◆ **DATA**:
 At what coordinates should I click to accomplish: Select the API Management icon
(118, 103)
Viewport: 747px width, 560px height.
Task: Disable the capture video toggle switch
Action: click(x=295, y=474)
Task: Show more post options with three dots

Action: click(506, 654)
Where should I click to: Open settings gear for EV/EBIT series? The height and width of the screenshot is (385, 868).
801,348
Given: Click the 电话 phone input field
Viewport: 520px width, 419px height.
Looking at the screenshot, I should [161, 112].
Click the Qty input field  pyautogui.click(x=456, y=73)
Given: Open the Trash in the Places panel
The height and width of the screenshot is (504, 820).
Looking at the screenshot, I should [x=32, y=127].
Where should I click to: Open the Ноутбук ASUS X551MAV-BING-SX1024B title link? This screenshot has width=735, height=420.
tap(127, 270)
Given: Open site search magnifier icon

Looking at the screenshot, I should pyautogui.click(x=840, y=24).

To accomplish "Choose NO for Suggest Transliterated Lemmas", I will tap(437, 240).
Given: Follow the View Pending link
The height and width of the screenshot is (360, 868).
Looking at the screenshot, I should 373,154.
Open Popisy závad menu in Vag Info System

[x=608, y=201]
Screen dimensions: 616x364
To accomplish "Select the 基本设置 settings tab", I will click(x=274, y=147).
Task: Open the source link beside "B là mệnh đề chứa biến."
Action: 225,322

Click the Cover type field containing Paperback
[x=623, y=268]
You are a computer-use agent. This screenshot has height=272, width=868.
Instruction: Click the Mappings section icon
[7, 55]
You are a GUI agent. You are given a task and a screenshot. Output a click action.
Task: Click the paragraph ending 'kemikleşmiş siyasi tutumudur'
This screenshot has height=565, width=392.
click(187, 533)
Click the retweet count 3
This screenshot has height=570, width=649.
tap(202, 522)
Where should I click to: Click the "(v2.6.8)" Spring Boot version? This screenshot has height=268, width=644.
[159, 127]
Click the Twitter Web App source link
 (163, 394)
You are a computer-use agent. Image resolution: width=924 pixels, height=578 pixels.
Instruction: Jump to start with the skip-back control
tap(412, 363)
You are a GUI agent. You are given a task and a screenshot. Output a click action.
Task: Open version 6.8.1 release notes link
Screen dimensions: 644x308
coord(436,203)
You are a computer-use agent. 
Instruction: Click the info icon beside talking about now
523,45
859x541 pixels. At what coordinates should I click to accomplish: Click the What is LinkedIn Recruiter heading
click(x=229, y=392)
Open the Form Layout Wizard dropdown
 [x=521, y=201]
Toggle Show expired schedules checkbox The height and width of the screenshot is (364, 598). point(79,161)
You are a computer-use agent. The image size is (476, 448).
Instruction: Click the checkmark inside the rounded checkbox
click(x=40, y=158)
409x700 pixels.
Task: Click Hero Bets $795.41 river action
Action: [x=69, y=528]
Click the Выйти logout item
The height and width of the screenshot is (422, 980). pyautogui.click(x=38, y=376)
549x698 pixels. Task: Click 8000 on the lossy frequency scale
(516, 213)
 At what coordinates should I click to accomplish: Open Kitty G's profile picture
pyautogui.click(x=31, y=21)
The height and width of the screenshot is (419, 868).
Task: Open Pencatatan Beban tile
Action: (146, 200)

◆ **REQUIREMENT**: Repeat the material word for word, with no line missing.

◆ **RESPONSE TO THIS TASK**:
 At what coordinates should I click to accomplish: Select the API Management icon
(118, 103)
Viewport: 747px width, 560px height.
Task: Disable the capture video toggle switch
Action: click(x=295, y=474)
Task: Show more post options with three dots

Action: click(506, 654)
Where should I click to: Open settings gear for EV/EBIT series? The height and width of the screenshot is (385, 868).
801,348
Given: Click the 电话 phone input field
Viewport: 520px width, 419px height.
Looking at the screenshot, I should [161, 112].
Click the Qty input field  pyautogui.click(x=456, y=73)
Given: Open the Trash in the Places panel
The height and width of the screenshot is (504, 820).
Looking at the screenshot, I should [x=32, y=127].
Where should I click to: Open the Ноутбук ASUS X551MAV-BING-SX1024B title link? This screenshot has width=735, height=420.
tap(127, 270)
Given: Open site search magnifier icon

Looking at the screenshot, I should pyautogui.click(x=840, y=24).

To accomplish "Choose NO for Suggest Transliterated Lemmas", I will tap(437, 240).
Given: Follow the View Pending link
The height and width of the screenshot is (360, 868).
Looking at the screenshot, I should 373,154.
Open Popisy závad menu in Vag Info System

[x=608, y=201]
Screen dimensions: 616x364
To accomplish "Select the 基本设置 settings tab", I will click(x=274, y=147).
Task: Open the source link beside "B là mệnh đề chứa biến."
Action: 225,322

Click the Cover type field containing Paperback
[x=623, y=268]
You are a computer-use agent. This screenshot has height=272, width=868.
Instruction: Click the Mappings section icon
[7, 55]
You are a GUI agent. You are given a task and a screenshot. Output a click action.
Task: Click the paragraph ending 'kemikleşmiş siyasi tutumudur'
This screenshot has height=565, width=392.
click(187, 533)
Click the retweet count 3
This screenshot has height=570, width=649.
tap(202, 522)
Where should I click to: Click the "(v2.6.8)" Spring Boot version? This screenshot has height=268, width=644.
[159, 127]
Click the Twitter Web App source link
 (163, 394)
You are a computer-use agent. Image resolution: width=924 pixels, height=578 pixels.
Instruction: Jump to start with the skip-back control
tap(412, 363)
You are a GUI agent. You are given a task and a screenshot. Output a click action.
Task: Open version 6.8.1 release notes link
Screen dimensions: 644x308
coord(436,203)
You are a computer-use agent. 
Instruction: Click the info icon beside talking about now
523,45
859x541 pixels. At what coordinates should I click to accomplish: Click the What is LinkedIn Recruiter heading
click(x=229, y=392)
Open the Form Layout Wizard dropdown
 [x=521, y=201]
Toggle Show expired schedules checkbox The height and width of the screenshot is (364, 598). point(79,161)
You are a computer-use agent. The image size is (476, 448).
Instruction: Click the checkmark inside the rounded checkbox
click(x=40, y=158)
409x700 pixels.
Task: Click Hero Bets $795.41 river action
Action: [x=69, y=528]
Click the Выйти logout item
The height and width of the screenshot is (422, 980). pyautogui.click(x=38, y=376)
549x698 pixels. Task: Click 8000 on the lossy frequency scale
(516, 213)
 At what coordinates should I click to accomplish: Open Kitty G's profile picture
pyautogui.click(x=31, y=21)
The height and width of the screenshot is (419, 868).
Task: Open Pencatatan Beban tile
Action: (146, 200)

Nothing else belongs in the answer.